**SET OF TASKS:**
**A.** Which theater companies does the text on Joan Mankin list right after the word "including"?
**B.** Could you quote the text on Joan Mankin from "- Died: September" up to and including "actress & clown (1948–2015)", word for word?

**SELECTED TEXT:**
____
- Mankin in 2013
- Born: May 16, 1948 Minneapolis, Minnesota, U.S.
- Died: September 26, 2015 (aged 67) Little Hollywood, San Francisco, California, U.S.
- Occupations: Actor, clown
- Years active: 1970 - 2014

= Joan Mankin =

American actress & clown (1948–2015)

Joan Mankin (May 16, 1948 – September 26, 2015) was an actor and clown prominent in the San Francisco Bay Area, from the early 1970s through 2014. Mankin started her professional career in San Francisco in 1970 with a production of the San Francisco Mime Troupe's An Independent Female. Thereafter, she appeared in major roles in many Bay Area theater companies including the American Conservatory Theater, Aurora Theatre Company, Berkeley Rep, San Francisco Playhouse and California Shakespeare Theatre as well as the feminist Lilith Theater in the late 1970s early 1980s, of which she was Artistic Director for two years. In 2006 she had a major singing role in the Los Angeles Ahmanson Theatre's production of The Black Rider: The Casting of Magic Bullets.

One of her most notable personas was as 'Queenie Moon' a lead clown and juggler for Pickle Family Circus and Make-A-Circus. Besides performing she also taught theater arts and clowning in San Francisco at Clown Conservatory and in Northern California at Dell'Arte International School of Physical Theatre. She also played a prominent role in the 1998 celebration of the 150th anniversary of the Seneca Falls 1848 Women's Rights convention, and her participation with a group of young women - with whom she staged an original play - became the subject of a film by Louise Vance. She also had a number of supporting television and movies roles.

Her last role was as the Narrator in the West Coast premiere of Di Megileh of Itzik Manger with the New Yiddish Theatre.
____
**LISTED RECORDS:**

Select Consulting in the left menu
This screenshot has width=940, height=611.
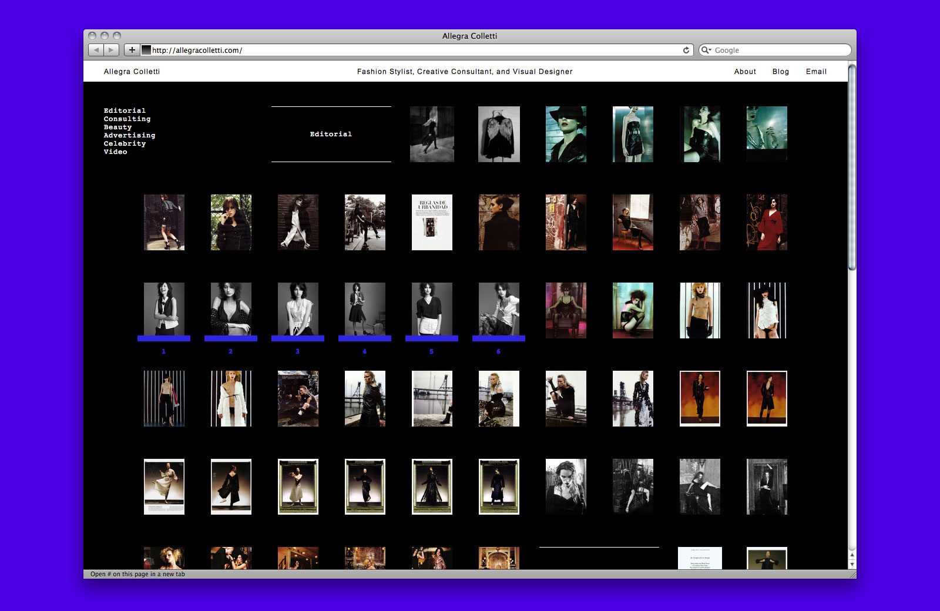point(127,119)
____
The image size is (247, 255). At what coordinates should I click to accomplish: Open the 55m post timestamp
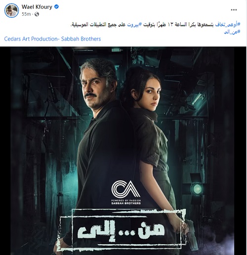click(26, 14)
____
**SOLUTIONS:**
**A.** American Conservatory Theater, Aurora Theatre Company, Berkeley Rep, San Francisco Playhouse, California Shakespeare Theatre

**B.**
- Died: September 26, 2015 (aged 67) Little Hollywood, San Francisco, California, U.S.
- Occupations: Actor, clown
- Years active: 1970 - 2014

= Joan Mankin =

American actress & clown (1948–2015)